*** PROVIDED INFORMATION
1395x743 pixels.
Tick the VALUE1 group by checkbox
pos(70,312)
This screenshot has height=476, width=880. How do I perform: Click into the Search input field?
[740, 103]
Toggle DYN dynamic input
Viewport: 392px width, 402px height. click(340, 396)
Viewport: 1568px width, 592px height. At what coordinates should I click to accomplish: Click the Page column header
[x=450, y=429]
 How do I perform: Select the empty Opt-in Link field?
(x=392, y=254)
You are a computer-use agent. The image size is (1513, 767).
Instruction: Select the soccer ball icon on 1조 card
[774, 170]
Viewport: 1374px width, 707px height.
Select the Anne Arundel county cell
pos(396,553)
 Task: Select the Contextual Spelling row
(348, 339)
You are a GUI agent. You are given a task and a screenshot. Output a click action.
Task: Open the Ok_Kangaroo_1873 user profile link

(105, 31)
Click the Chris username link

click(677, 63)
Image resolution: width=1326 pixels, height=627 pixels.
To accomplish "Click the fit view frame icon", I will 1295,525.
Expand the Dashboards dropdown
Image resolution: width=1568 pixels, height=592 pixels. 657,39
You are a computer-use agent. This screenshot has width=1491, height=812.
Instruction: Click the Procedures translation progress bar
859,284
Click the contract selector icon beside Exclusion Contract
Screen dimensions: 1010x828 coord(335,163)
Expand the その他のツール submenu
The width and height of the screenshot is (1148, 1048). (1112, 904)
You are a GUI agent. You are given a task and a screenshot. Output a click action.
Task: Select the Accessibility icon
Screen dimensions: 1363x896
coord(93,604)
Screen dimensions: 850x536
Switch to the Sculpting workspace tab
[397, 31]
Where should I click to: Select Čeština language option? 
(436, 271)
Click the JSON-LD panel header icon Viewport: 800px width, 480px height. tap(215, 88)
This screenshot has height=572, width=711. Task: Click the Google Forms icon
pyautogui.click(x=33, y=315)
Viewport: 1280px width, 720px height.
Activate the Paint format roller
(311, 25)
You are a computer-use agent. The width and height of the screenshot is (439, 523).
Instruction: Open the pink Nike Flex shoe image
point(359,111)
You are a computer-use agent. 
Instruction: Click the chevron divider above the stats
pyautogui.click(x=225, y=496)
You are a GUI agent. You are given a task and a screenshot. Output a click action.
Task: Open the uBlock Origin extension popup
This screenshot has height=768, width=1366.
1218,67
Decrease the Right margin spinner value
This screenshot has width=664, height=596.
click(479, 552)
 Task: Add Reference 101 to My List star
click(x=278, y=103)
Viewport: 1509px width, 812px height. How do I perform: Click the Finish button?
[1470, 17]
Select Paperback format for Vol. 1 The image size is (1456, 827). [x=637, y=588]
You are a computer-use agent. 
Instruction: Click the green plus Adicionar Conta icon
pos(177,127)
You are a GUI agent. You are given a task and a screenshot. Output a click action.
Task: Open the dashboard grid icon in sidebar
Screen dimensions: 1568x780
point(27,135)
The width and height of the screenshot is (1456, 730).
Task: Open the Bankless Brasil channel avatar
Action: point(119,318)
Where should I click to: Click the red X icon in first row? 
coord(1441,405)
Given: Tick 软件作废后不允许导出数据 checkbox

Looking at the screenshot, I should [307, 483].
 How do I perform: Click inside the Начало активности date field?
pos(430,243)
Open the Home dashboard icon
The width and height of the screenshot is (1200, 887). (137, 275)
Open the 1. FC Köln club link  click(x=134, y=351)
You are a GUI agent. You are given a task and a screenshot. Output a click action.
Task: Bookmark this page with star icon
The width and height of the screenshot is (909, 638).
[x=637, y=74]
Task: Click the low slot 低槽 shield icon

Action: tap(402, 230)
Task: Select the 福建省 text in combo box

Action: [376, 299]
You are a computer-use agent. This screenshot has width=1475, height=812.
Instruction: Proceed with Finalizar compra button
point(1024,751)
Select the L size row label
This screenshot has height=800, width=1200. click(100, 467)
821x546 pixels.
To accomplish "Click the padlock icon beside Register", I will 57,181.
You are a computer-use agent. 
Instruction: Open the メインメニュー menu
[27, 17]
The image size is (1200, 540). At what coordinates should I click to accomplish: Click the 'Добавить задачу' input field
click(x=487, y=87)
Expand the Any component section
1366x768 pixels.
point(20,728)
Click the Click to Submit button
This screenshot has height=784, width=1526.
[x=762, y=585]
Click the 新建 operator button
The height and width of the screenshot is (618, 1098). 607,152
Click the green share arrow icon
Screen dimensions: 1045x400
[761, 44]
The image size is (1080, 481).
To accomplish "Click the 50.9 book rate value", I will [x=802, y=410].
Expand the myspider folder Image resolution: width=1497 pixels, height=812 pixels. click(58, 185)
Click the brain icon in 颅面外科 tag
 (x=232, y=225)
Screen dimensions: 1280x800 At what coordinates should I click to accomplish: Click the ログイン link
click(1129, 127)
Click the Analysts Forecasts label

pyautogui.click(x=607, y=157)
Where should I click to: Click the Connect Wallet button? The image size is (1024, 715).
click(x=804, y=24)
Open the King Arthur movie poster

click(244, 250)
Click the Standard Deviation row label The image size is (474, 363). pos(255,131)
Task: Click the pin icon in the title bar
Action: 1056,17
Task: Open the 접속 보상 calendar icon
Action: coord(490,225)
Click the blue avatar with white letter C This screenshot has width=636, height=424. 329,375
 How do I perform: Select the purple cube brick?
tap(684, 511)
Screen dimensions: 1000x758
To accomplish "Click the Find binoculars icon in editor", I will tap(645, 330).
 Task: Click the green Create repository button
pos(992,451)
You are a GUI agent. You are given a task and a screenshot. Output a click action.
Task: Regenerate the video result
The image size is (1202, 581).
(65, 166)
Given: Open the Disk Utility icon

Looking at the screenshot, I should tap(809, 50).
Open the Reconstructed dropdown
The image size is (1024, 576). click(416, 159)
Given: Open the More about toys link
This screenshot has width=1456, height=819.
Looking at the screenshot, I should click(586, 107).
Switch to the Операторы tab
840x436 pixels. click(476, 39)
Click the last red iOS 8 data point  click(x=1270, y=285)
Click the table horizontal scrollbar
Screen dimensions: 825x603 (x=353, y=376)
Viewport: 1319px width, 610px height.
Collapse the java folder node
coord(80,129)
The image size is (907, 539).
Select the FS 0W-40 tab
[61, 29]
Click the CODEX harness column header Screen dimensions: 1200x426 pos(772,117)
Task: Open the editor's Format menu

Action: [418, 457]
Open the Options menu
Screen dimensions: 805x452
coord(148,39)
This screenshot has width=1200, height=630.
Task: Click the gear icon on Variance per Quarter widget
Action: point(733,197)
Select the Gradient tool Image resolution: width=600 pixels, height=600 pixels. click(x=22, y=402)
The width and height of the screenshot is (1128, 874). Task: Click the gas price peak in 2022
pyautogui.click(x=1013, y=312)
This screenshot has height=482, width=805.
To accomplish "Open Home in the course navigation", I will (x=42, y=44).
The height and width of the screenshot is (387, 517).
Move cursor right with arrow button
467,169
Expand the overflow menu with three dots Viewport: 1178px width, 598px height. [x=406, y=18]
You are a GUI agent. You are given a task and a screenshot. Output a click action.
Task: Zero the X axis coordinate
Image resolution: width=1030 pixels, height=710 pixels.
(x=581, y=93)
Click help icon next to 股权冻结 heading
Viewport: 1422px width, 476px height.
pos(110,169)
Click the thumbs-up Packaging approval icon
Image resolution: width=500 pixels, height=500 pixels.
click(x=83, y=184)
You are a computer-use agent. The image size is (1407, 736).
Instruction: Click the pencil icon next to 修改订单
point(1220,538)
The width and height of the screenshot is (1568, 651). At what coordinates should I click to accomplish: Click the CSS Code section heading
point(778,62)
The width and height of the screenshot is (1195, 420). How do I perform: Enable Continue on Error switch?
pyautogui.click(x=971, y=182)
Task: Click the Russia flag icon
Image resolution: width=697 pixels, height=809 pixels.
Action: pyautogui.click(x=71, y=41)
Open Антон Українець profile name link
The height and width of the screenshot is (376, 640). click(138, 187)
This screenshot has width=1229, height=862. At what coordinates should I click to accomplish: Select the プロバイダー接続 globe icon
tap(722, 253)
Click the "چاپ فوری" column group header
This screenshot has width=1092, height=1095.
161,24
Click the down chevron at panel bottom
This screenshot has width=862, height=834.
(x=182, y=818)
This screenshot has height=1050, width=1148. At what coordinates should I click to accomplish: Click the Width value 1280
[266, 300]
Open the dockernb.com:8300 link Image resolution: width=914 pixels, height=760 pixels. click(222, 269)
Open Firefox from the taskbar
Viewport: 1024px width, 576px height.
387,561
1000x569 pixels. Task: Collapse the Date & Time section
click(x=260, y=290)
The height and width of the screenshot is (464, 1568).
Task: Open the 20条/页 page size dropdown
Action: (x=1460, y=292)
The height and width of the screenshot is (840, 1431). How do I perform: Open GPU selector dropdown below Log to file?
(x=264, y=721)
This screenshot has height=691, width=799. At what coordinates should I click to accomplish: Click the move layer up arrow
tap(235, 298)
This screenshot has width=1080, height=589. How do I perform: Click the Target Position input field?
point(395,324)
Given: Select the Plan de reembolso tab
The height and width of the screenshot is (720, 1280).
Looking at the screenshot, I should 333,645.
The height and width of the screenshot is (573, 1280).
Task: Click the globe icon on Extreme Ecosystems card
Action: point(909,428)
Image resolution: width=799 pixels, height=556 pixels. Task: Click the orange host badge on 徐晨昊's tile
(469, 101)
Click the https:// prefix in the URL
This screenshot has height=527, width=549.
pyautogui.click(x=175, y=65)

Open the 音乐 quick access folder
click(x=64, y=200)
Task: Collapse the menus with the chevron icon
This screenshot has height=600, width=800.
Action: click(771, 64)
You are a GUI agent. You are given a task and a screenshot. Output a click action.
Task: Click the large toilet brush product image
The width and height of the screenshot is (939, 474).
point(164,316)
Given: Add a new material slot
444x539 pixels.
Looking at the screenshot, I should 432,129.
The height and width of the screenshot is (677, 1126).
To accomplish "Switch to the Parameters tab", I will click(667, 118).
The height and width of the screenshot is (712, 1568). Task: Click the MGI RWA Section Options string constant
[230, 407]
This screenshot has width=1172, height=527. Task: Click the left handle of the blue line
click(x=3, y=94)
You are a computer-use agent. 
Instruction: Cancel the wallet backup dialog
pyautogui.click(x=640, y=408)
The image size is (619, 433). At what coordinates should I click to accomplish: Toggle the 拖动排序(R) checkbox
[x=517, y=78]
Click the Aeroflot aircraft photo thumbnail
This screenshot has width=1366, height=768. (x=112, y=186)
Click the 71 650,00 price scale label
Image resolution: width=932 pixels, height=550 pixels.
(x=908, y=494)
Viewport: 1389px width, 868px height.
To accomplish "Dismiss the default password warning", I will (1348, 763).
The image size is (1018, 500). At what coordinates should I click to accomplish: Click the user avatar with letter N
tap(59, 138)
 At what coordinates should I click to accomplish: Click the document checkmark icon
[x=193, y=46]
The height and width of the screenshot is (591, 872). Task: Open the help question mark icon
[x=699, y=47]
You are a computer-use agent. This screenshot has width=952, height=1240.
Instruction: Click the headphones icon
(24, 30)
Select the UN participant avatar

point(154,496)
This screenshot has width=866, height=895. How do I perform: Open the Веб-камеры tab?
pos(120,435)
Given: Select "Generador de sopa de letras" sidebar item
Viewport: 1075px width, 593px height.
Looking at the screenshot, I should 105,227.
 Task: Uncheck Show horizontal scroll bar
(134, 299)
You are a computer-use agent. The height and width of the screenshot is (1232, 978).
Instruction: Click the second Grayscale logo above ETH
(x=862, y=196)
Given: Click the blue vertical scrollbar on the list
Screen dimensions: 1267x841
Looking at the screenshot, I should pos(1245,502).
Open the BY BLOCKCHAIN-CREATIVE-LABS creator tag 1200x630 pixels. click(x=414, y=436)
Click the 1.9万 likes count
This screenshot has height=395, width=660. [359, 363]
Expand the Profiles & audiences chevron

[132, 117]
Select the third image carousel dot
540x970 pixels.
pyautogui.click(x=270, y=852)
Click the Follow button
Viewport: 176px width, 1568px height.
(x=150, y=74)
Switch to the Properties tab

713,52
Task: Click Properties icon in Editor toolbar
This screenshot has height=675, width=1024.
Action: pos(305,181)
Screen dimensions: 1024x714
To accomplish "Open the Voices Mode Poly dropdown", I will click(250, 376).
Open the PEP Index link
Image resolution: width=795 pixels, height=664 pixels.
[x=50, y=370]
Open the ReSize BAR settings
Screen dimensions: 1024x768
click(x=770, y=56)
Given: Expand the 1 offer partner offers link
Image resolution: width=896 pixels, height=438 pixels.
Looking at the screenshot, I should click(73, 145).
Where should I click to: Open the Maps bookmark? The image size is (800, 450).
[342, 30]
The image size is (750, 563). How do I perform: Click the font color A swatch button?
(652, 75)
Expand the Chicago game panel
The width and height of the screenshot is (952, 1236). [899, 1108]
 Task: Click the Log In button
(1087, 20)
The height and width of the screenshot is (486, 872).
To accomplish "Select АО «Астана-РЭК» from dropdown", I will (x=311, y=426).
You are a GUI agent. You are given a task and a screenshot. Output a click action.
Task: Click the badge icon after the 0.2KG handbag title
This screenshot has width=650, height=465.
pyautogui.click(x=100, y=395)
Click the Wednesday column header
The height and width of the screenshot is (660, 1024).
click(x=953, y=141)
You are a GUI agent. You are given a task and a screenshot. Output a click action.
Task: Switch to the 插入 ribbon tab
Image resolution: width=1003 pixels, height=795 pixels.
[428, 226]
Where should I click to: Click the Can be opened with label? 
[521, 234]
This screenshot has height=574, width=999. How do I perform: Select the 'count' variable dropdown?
******
For every line of the entries above that holds "from", add one to a tally, and report only the final count.

EXERCISE RESPONSE>
2